[Given text]
=======
Maples said he just lost a big customer this winter when the Appvion Paper Mill, which had been at its nearby Roaring Spring operation since 1866, closed, costing 300 people their jobs.

The closure hit Maples hard: “That was our biggest freight customer. So, that’s put a world of hurt on us right now.”

But there’s good news: “We didn’t run the passenger train last year because of the pandemic, and now, we’re able to restart the passenger train. So, that’s helping pick up some of the slack from the loss of the paper mill.”

Maples says that type of freight delivery is the kind of business he relies on. It also demonstrates why railroads were the lifeblood of small towns for generations.

The fates of towns, he said, were pretty much determined by whether a railroad placed a station nearby. “Pass a town by, and it’s just another dot on a map; place a station there, and the opportunities were boundless.”

His restorations of those passenger lines are a perfect immersion into a glamorous way to travel that’s long gone, one that once upon a time could take a person from one small town to another, to the big city or even across the entire country.

Railroads originally began as a way of transporting commodities such as farm goods, coal and timber to market; almost immediately, they facilitated the region’s agriculture- and manufacturing-based economy. They were reliable; they could function in any type of climate. And because of them, industries of all types, and towns and cities of all sizes, grew up around them. When the railroad industry began in Pennsylvania in 1860, there were initially 2,000 miles of track, but by 1920, there were more than 11,500 miles.

Railroads were also America’s first big business. At the industry’s peak in the 1920s, railroad companies owned large amounts of real estate and equipment and employed more than 1.7 million people nationwide.

Then, along came the new cars and trucks and airplanes, as well as barges and pipelines, all of which took away a lot of the transportation of goods from the railroad companies.

And all of those small towns or industries that had benefited from the new markets and availability of new resources had to scramble to figure out how to access the people and products the trains had opened to them.

Maples’ facility is one of the oldest railroad properties in Pennsylvania.
=======
[Dataset items]
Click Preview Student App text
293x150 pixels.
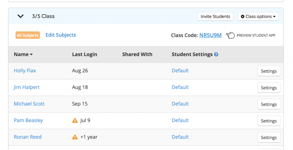(x=256, y=35)
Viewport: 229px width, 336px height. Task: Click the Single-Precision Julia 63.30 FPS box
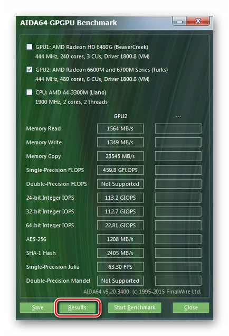coord(120,267)
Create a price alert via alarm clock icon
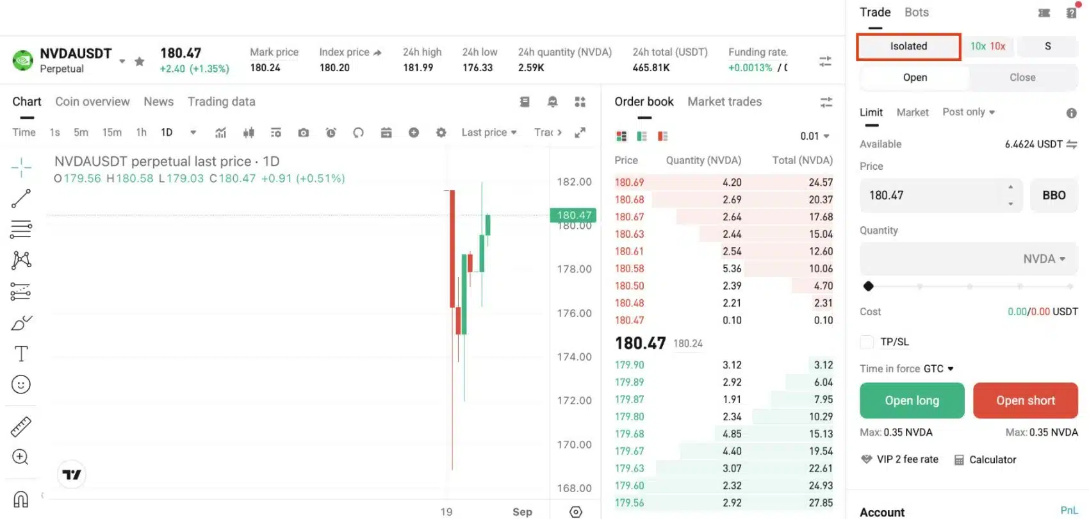 tap(331, 132)
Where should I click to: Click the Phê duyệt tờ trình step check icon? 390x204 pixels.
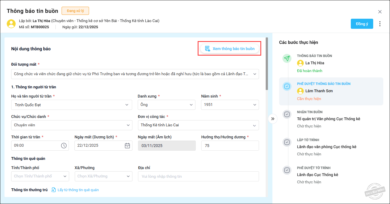point(287,170)

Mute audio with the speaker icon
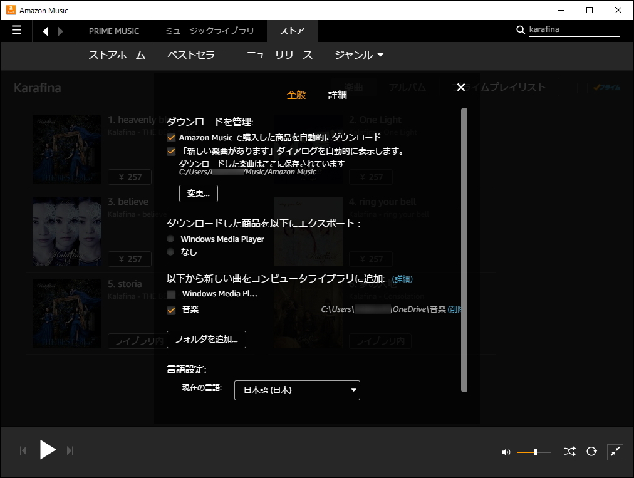click(x=505, y=452)
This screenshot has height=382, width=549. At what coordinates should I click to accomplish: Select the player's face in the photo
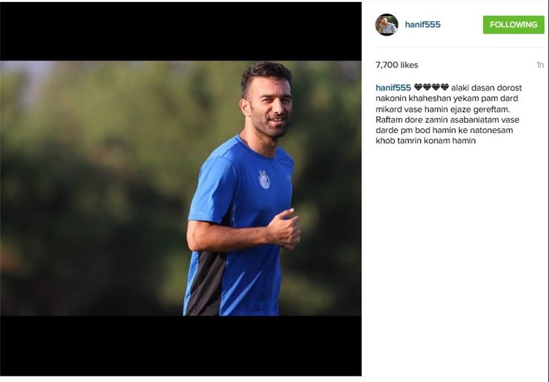point(270,105)
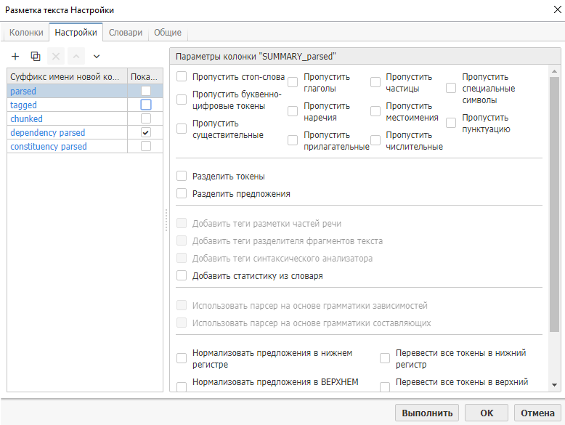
=======
[Exercise requirements]
1. In the railroad article, how many miles of track did Pennsylvania have by 1920?
2. Resume the railroad article after its final sentence and continue writing it.

[Written responses]
1. More than 11,500 miles.

2.
“When they were opening up the routes to the West, before railroad technology was fully developed, they had canals,” he explained. “And the canal was built from the Susquehanna River to Hollidaysburg, and then from Johnstown over to Pittsburgh.”

In between, you had the mountains.

“So, they had a horse-drawn, very primitive railroad that came right through here to take cargo from the two sides of the canal and go up over the inclines on the mountains,” he said.

That was 1834, meaning for nearly 200 years, this spot has been in continuous use for transportation purposes.

The magic of the visit, though, is in the restored rail cars and engines that Maples uses for the excursion rides. For anyone who has wondered what it feels like to ride a train the way your grandparents or great-grandparents did, this is a shrine to that era.

Take the 27-mile round trip between Hollidaysburg and Martinsburg on No. 11. Traveling through the breathtaking Morrison’s Cove, including a stop for ice cream at the Roaring Spring depot, will leave you with a sense that all is right with the world, at least for a few hours.

There are several other excursions available as well, all the way up to Christmas.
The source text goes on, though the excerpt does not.